Using JTAG for Silicon Trojan Detection and Mitigation

This past week, I attended the AUTOTESTCON 2019 conference, the premiere Defense Automated Test Equipment show, that has the theme of “increased mission effectiveness through advanced test and support technology”. As you may have seen, I was honored with the “Walter E. Peterson Best Paper on New Technology” award for Mitigating JTAG as an Attack Surface (note: it might take a little while for the paper to be posted on IEEE Xplore; you might have to check back later).

Plaque AUTOTESTCON 2019 Paper of the Year

AUTOTESTCON is a great learning venue and a successful, growing conference. On the topic of JTAG, there was also a fascinating cybersecurity paper and presentation by Al Crouch of Amida that I’d like to cover here.

Al’s paper has the long-ish title of A Role for Embedded Instrumentation in Real-Time Hardware Assurance and Online Monitoring against Cybersecurity Threats (again, you might have to wait for a while for the paper to be posted on IEEE Xplore). Co-authored with our chief technology officer, Adam Ley, the paper describes research on using JTAG-based embedded instrumentation to detect and protect against malware at the silicon level. Let that sink in for a minute. The chips on electronics systems are often considered to be the “final frontier” for cyberattacks. Put another way, we’ve assumed for a long time that semiconductors are at the hardware root of trust, immutable and completely resistant to attacks. But what happens if the chips themselves have been compromised? What if a weakness in the supply chain has inserted a Trojan there? Let’s look at the risks and mitigations.

First, it’s important to explain what kinds of attacks can be mounted at the silicon level. A Trojan payload within a chip can belong to any or all of three broad categories:

  • Data Leaker
  • Behavior Modifier
  • Reliability Impacter

Detecting and protecting against these within semiconductors is a significant challenge. Some real and postulated Trojans can use parametric effects, such as variations in temperature or power consumption, to achieve their nefarious goals. It is generally agreed that mitigations against these attacks also need to be implemented at the silicon level. In other words, embedded Trojan-detection instruments can “fight fire with fire” in this instance. These instruments themselves fall into five main categories, in that they:

  1. Detect activity at circuit elements that have been designated as unused
  2. Enforce a time bounds for validity of time-framed operations
  3. Check for unexpected side-channel effects
  4. Guard against back-door operations
  5. Raise hardware assertions or alerts in response to deviations from normal behavioral limits.

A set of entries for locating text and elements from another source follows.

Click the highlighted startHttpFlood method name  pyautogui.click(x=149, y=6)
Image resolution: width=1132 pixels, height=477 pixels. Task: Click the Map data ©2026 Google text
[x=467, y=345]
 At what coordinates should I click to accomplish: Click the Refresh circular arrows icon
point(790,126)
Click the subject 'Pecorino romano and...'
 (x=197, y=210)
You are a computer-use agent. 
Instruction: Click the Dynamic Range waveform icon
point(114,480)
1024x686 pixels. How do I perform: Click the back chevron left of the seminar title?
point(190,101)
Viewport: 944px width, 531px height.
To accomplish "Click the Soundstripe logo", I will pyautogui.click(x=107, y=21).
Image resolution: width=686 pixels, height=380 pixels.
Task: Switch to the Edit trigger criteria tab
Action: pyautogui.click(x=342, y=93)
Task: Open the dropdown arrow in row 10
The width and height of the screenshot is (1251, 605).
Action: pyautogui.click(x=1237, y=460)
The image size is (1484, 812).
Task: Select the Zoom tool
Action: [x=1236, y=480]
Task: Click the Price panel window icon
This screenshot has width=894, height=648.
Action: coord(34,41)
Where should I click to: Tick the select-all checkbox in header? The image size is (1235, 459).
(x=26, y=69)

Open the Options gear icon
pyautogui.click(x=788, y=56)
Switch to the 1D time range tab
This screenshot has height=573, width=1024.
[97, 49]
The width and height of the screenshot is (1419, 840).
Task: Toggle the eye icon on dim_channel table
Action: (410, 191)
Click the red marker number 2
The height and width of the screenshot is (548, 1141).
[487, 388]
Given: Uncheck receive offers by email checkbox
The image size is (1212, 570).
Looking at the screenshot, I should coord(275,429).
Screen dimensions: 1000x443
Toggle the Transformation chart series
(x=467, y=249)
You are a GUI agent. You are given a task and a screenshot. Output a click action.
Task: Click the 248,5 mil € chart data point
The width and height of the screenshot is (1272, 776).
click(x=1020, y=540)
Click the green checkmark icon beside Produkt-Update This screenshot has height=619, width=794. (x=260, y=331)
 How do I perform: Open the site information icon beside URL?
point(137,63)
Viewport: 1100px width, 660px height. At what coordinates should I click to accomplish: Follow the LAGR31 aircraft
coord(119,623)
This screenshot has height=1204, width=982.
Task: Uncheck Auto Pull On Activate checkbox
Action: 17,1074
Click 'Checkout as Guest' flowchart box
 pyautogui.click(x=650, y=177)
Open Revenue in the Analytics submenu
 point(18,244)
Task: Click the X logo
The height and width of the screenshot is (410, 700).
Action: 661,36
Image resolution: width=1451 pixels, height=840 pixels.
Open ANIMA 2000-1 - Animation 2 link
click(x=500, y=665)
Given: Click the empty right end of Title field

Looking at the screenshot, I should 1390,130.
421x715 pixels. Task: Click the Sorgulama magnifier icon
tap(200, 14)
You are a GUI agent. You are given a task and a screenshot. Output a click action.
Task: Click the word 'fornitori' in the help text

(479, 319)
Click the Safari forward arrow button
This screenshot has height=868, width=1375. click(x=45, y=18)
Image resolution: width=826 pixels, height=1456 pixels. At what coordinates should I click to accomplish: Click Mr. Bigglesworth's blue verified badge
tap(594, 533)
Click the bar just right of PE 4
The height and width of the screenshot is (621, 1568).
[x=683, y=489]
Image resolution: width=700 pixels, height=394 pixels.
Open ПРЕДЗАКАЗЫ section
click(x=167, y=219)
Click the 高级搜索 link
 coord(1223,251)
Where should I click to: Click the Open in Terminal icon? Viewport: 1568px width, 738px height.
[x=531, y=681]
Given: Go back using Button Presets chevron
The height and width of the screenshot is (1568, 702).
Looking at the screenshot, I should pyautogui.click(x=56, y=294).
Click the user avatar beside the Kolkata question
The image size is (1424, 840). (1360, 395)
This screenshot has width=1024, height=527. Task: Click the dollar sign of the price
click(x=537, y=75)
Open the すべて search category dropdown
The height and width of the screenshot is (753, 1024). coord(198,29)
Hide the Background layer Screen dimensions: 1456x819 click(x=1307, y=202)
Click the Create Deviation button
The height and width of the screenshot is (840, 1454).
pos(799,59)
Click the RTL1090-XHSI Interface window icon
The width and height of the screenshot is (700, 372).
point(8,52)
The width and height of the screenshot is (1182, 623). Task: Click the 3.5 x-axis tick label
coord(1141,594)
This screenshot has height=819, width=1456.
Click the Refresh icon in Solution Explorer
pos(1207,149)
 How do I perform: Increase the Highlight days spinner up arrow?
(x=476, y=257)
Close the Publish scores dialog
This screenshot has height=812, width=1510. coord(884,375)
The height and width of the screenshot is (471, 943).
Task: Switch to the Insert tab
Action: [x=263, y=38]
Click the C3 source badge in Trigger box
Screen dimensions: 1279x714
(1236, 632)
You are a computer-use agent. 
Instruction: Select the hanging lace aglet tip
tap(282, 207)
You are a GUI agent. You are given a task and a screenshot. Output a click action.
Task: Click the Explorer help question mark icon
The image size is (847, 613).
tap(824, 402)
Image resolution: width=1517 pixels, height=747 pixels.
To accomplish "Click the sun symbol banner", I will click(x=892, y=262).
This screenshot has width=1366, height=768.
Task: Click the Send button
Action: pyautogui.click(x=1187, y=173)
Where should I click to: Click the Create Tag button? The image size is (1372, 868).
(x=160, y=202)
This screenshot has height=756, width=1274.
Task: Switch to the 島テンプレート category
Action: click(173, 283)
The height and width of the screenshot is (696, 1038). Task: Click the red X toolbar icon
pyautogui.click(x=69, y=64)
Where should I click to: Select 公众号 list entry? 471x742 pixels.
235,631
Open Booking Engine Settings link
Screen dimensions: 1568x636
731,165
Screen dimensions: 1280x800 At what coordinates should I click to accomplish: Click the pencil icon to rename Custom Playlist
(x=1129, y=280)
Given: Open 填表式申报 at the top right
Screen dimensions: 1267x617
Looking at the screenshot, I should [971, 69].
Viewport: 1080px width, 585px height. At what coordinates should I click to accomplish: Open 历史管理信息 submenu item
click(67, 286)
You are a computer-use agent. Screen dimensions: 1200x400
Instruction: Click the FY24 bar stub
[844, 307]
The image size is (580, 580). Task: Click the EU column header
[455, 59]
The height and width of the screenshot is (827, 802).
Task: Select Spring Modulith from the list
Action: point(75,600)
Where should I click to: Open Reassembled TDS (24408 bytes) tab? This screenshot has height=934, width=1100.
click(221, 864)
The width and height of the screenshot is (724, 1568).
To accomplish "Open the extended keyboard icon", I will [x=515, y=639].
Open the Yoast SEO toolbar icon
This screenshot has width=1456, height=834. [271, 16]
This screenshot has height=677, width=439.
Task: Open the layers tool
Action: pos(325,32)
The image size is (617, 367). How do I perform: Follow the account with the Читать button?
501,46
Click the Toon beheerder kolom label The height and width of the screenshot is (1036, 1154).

Amida and ASSET are working together to develop technology to detect and mitigate such attacks. It consists of the Amida Trojan Emulation and Exploration Environment (TE3©) with a Sandbox FPGA, Data Collection RTL instruments, a variety of hardware Trojans, Trojan Insertion and Data Collection software (ASSET’s ScanWorks®) and Amida’s supervised machine learning tool. The configuration looks as below:

Amida TE3 Sandbox FPGA

The Trojans that were evaluated in an initial trial of the technology, as well as their trigger and payload characteristics, are as below:

TE3 Trojans

The library of Trojan detection data collection instruments were placed within an IJTAG (IEEE 1687) network in the FPGA. IJTAG segment insertion bits (SIBs) were used to open and close individual scan chains providing access to different instruments, whilst managing power consumption, operational noise and data collection latency. JTAG and IJTAG were used since they operate out-of-band, on bare metal, totally independent of the operating system and mission logic of any hardware platform.

A huge amount of TE3 data has been collected to build up our models, and more is being collected over time. In parallel, more research is underway to detect “unknown” Trojan types (typically through parametric effects) as well as known Trojans. This entails adding more instrumentation to address the broad spectrum of five main categories listed above. To learn more about the specifics, you’ll have to read Al and Adam’s paper. One fascinating example in the “Instrumentation to check for unexpected side-channel effects” category was the chirpMon instrument, that learns to predict the behavior of a keep-alive waveform and its minor variations over thousands of repeats in a learning mode, and then identifies any outlying behavior due to a Trojan in the prediction/operation mode.

Certainly, this is a fascinating area, and expected to gain much more attention over time.